[Collected data entries]
********************

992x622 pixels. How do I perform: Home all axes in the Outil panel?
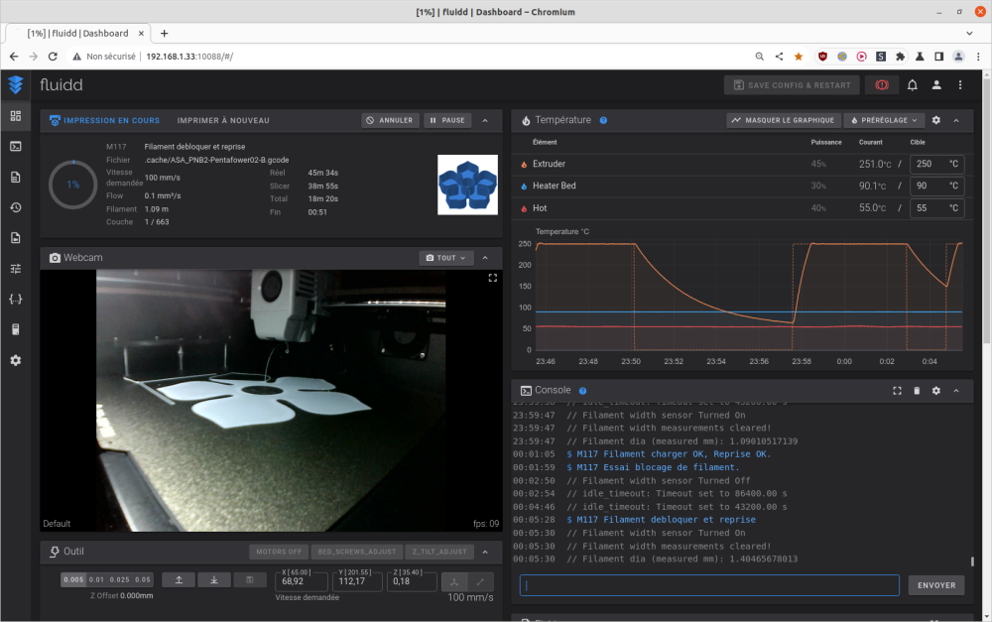pos(453,580)
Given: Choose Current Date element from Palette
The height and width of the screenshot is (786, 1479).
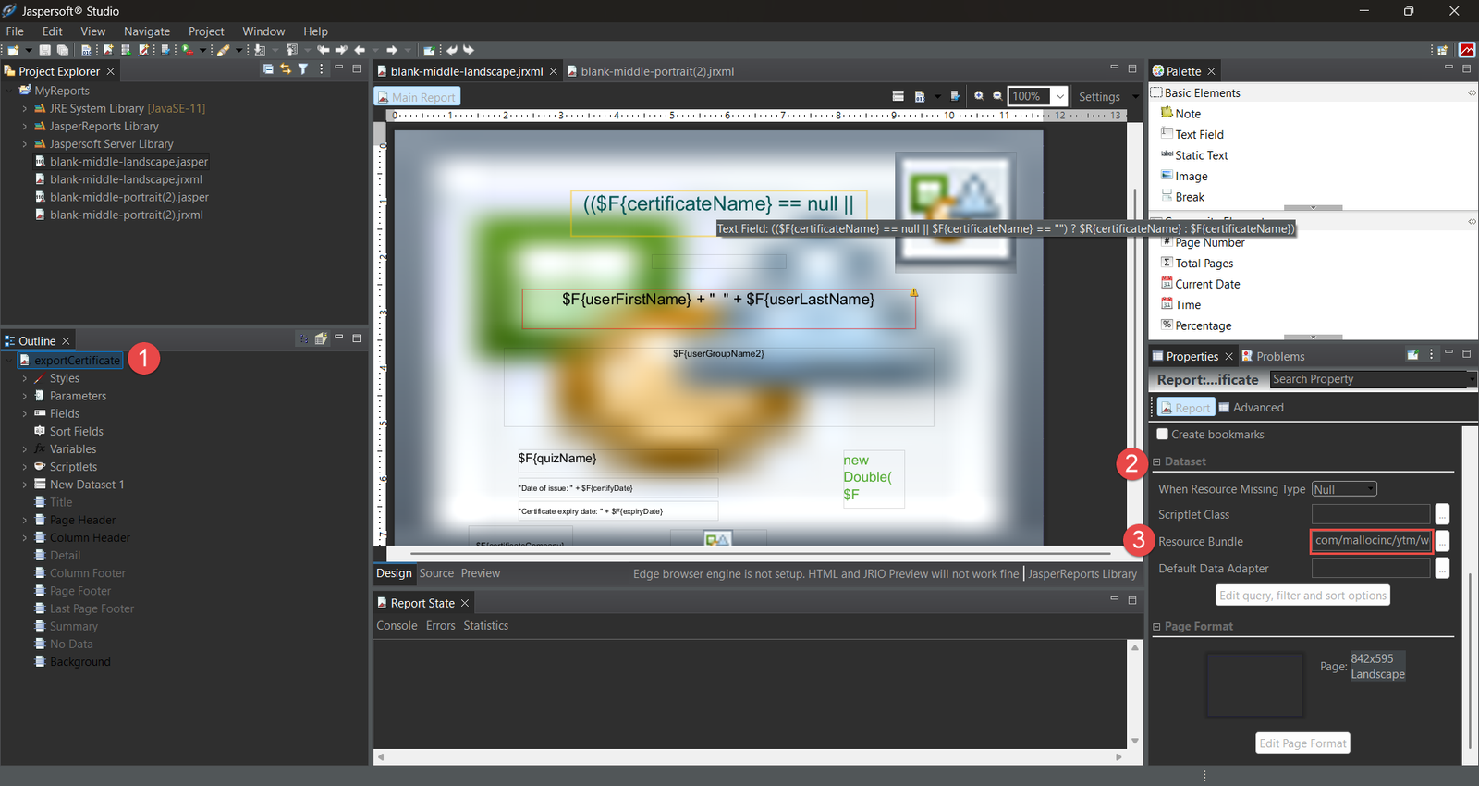Looking at the screenshot, I should click(1207, 285).
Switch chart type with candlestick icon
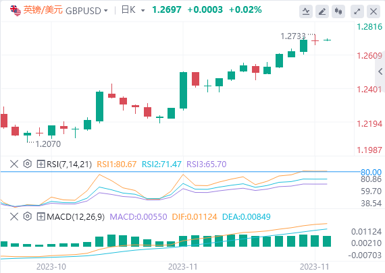The width and height of the screenshot is (385, 273). point(338,11)
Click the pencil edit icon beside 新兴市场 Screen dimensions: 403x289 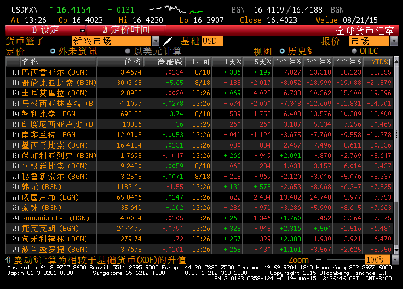tap(168, 41)
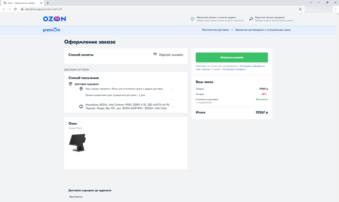Click the easy return arrow icon
This screenshot has width=339, height=202.
click(251, 19)
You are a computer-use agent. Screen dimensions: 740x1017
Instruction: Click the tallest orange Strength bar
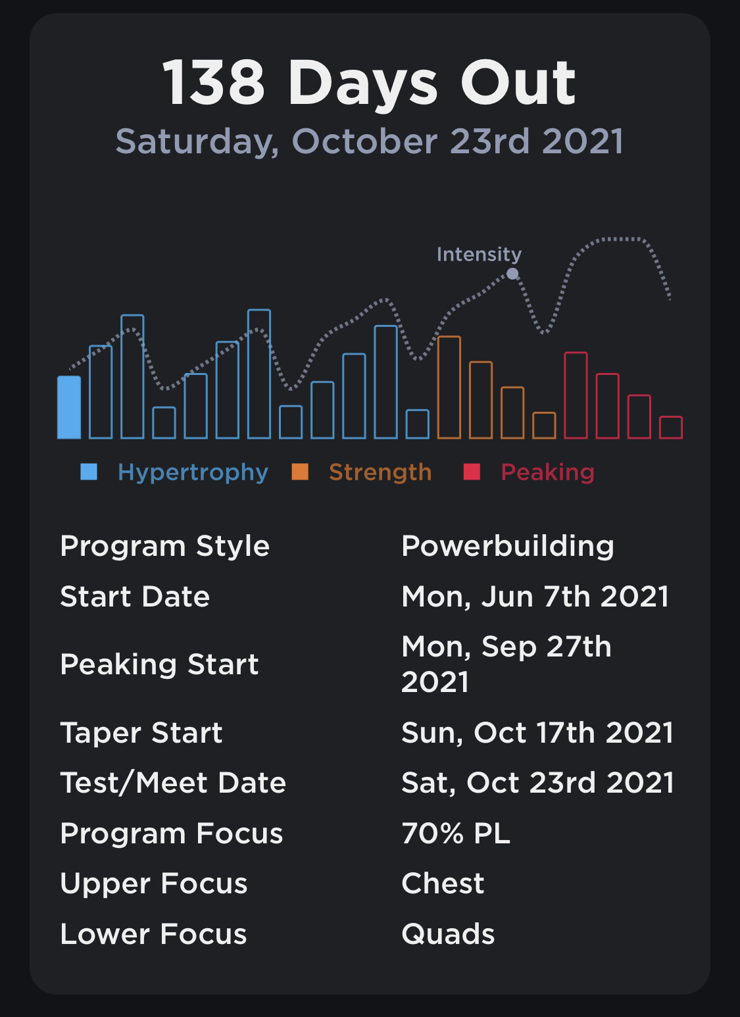(x=449, y=387)
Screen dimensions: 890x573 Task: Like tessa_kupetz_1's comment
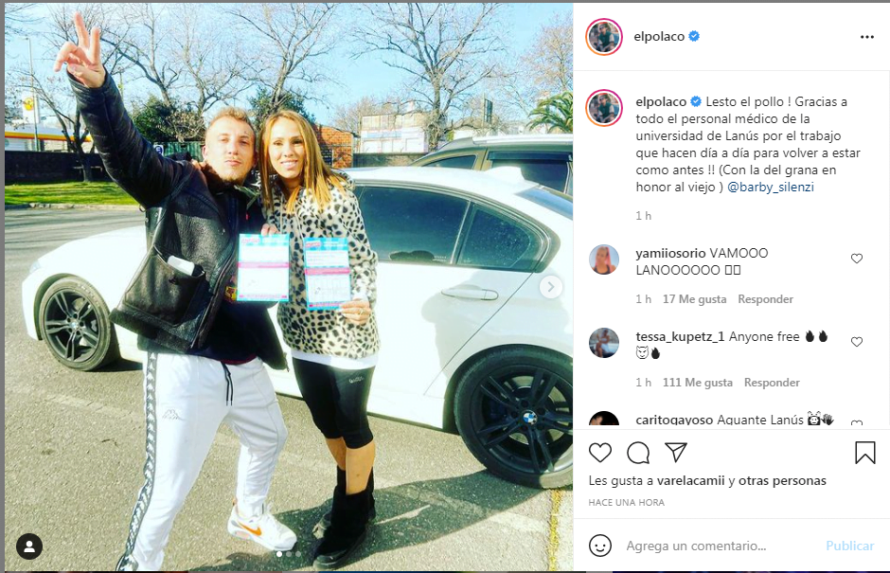coord(857,342)
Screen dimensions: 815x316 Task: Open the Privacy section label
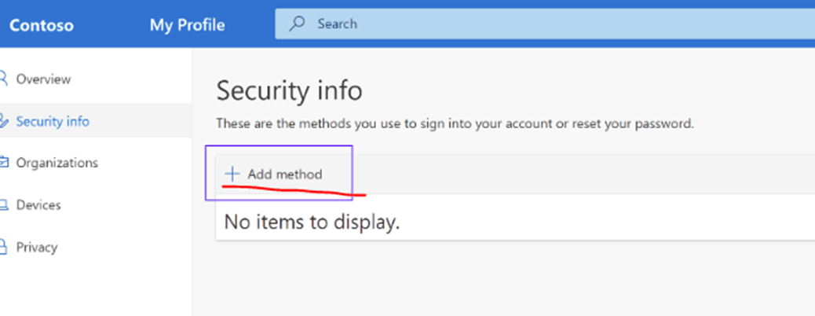(x=37, y=247)
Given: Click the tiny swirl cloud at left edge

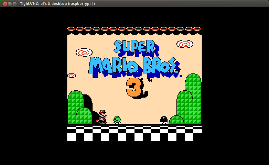Looking at the screenshot, I should [x=72, y=76].
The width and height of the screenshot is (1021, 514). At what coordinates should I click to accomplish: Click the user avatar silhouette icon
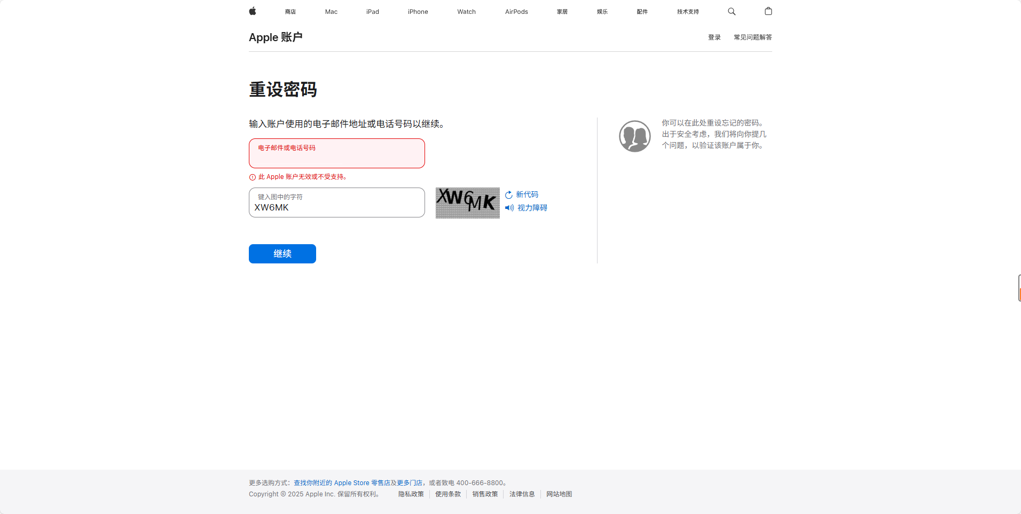point(634,136)
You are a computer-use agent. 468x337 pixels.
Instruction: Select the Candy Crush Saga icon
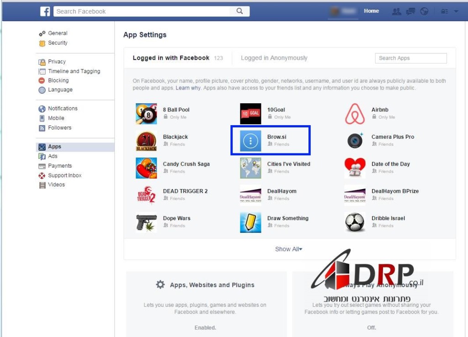(x=146, y=168)
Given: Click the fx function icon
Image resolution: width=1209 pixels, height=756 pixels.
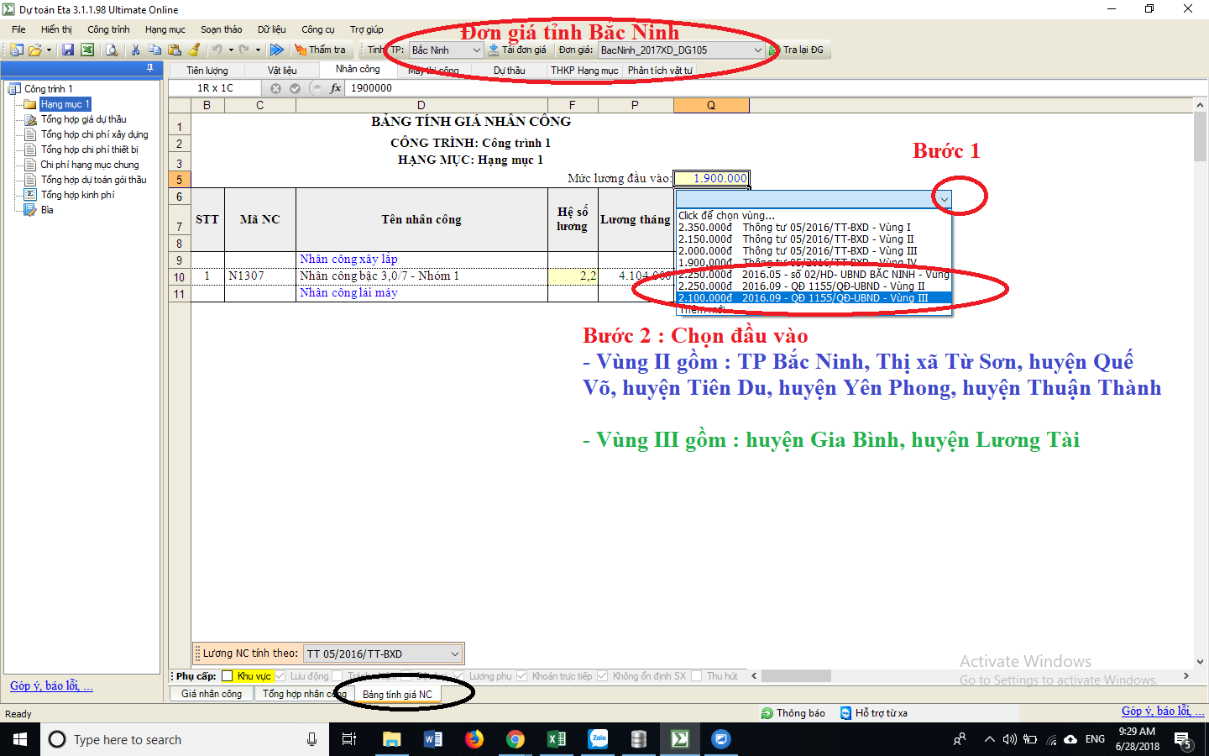Looking at the screenshot, I should tap(336, 88).
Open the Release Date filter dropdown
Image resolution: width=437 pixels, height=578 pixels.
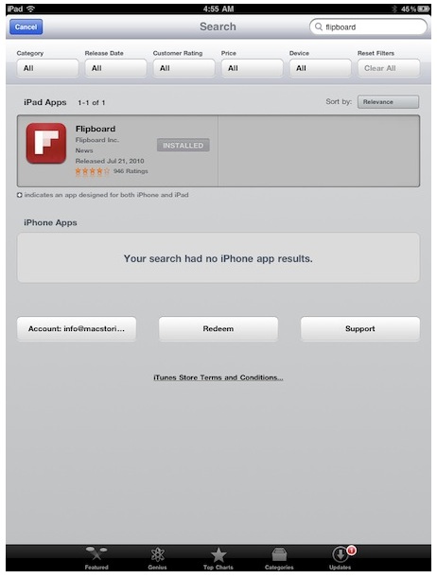(115, 68)
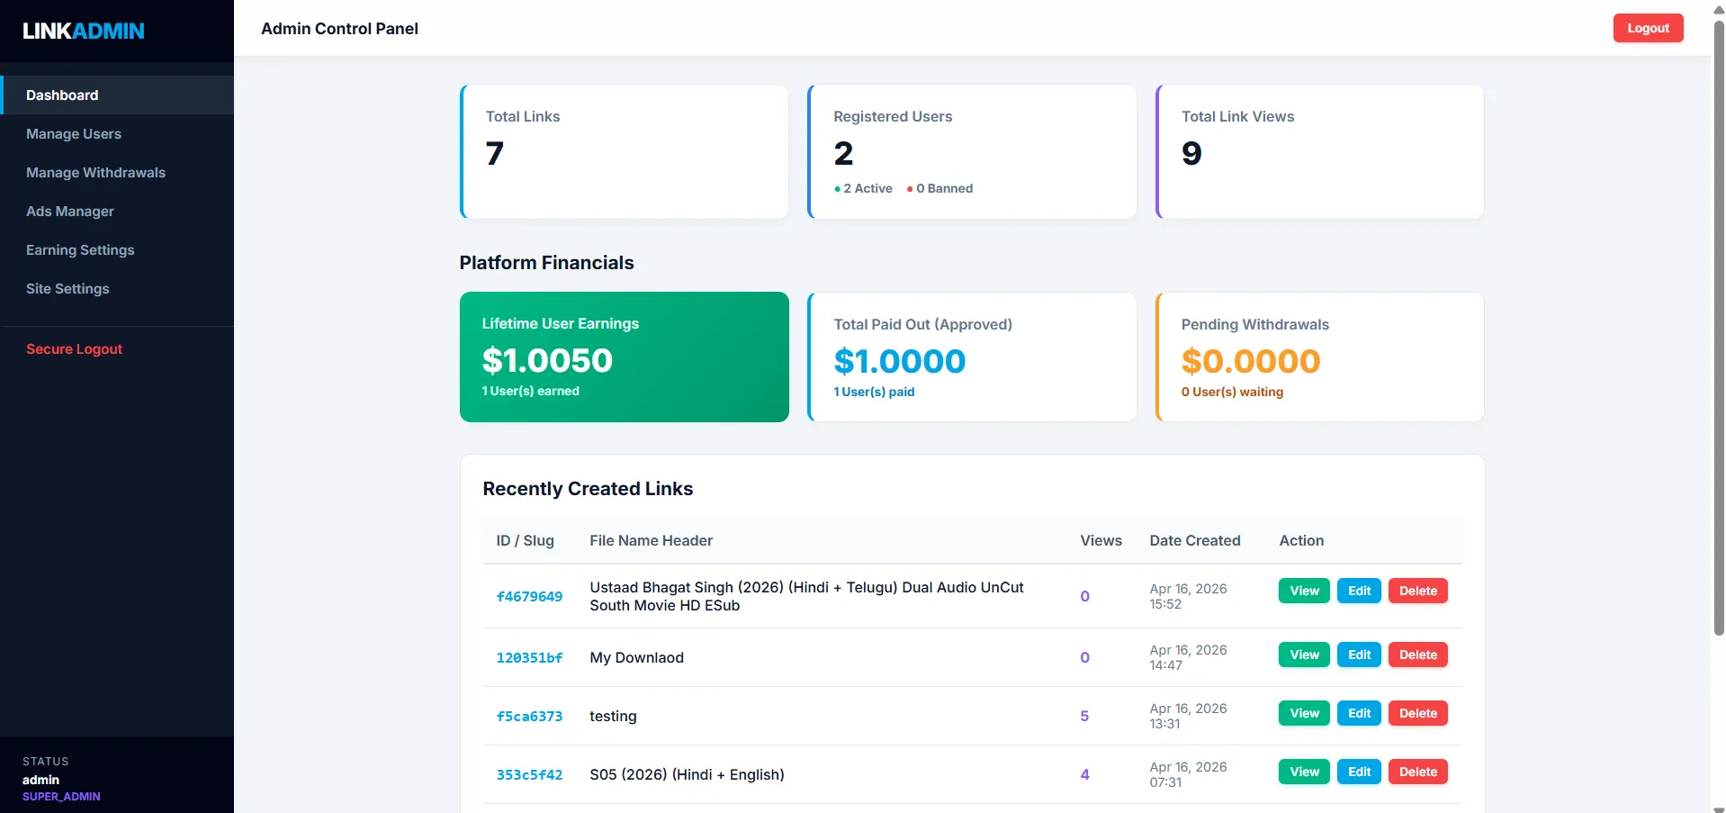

********************

What is expected
Drop the pictures, then transcribe the lines from the one containing "Given: Click the fx function icon" to the end of the data above, exactly and nothing more.

Completed task
Given: Click the fx function icon
Image resolution: width=1209 pixels, height=756 pixels.
Looking at the screenshot, I should tap(336, 88).
Open the Release Date filter dropdown
Image resolution: width=437 pixels, height=578 pixels.
(115, 68)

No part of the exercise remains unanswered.